Restate, word for word, every line of the data.

^^^^

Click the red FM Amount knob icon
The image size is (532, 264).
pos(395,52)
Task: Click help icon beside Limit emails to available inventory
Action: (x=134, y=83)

^^^^

#### [Task solution]
Click the red FM Amount knob icon
The image size is (532, 264).
pos(395,52)
Task: Click help icon beside Limit emails to available inventory
Action: (x=134, y=83)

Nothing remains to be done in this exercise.